Pero el amor –como muro de contención de aquellos atavismos primarios– cumple cada vez menos su efecto disuasorio. Y las nuevas tribus, clanes, hordas, fratrías y manadas sacan a relucir, cada vez más, aquellos instintos que parecían olvidados. Ni el amor ni los rituales de seducción ejercen ya ningún atractivo. Ante la búsqueda del goce inmediato, los matices éticos de aguardar el consentimi­ento (el sí o el no) han sido arrumbados. El objeto deseado se convierte en pieza tanto más codiciada cuánto más inmediata pueda ser su posesión.

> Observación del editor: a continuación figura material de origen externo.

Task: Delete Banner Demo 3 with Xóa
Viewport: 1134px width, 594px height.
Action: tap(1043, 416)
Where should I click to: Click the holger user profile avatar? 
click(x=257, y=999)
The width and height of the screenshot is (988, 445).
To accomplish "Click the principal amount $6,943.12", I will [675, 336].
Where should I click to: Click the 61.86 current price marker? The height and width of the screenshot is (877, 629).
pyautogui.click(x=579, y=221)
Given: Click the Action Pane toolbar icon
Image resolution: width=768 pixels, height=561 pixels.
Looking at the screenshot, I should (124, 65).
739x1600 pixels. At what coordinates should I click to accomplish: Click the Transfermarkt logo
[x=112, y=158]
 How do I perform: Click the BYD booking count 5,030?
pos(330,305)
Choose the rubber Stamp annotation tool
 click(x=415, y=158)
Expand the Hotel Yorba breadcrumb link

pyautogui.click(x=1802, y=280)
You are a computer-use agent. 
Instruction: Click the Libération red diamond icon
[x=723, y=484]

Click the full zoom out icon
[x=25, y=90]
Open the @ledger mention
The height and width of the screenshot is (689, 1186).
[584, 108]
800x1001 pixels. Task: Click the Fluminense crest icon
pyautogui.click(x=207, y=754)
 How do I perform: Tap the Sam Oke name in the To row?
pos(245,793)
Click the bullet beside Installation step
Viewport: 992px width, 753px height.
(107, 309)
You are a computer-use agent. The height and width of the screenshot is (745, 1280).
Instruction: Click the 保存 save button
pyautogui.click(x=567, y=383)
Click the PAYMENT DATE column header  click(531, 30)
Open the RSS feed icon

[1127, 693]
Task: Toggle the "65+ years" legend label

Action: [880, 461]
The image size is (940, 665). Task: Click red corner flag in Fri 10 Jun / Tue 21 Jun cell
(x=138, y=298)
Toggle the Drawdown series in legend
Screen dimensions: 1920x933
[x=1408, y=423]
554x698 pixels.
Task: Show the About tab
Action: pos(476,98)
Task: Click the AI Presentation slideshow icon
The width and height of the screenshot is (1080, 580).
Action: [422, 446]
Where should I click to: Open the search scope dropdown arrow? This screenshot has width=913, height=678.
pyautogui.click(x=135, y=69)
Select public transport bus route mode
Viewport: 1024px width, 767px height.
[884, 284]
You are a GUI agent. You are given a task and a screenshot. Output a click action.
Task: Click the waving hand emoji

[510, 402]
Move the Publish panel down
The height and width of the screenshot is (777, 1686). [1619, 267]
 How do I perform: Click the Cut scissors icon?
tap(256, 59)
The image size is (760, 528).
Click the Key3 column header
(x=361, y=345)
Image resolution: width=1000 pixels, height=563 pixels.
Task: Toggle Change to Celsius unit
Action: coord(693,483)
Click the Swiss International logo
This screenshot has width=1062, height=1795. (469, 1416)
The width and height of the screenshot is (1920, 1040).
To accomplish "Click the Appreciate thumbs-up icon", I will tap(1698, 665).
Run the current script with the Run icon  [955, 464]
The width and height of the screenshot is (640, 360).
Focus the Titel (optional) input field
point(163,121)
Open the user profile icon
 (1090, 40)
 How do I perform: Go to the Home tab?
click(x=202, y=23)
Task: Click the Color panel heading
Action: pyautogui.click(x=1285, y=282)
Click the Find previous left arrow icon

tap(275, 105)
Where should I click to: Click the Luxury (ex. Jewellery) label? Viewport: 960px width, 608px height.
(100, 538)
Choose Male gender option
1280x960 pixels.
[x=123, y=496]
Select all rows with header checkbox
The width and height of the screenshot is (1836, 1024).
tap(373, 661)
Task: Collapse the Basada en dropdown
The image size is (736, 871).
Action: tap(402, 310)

De estas cuestiones se habla poco, parecen demasiado etéreas cuando están en juego hechos concretos, víctimas, culpables, delitos y penas. Sería ingenuo y risible sugerir que aquellos que abusan y violan lo hacen porque apenas leen y, por tanto, no han aprendido que el instinto, enmascarad­o con seducción y amor, sabe mejor y suele dar más resultados. Sin embargo, ese ha sido el gran papel de la literatura, aunque algunos no se lo crean. Cuando se lee Anna Karenina, ya no se deja aquel mundo tan pleno, para salir a la calle, disfrazado de horda, esperando encontrar lo que ya se ha encontrado, de verdad, en la novela.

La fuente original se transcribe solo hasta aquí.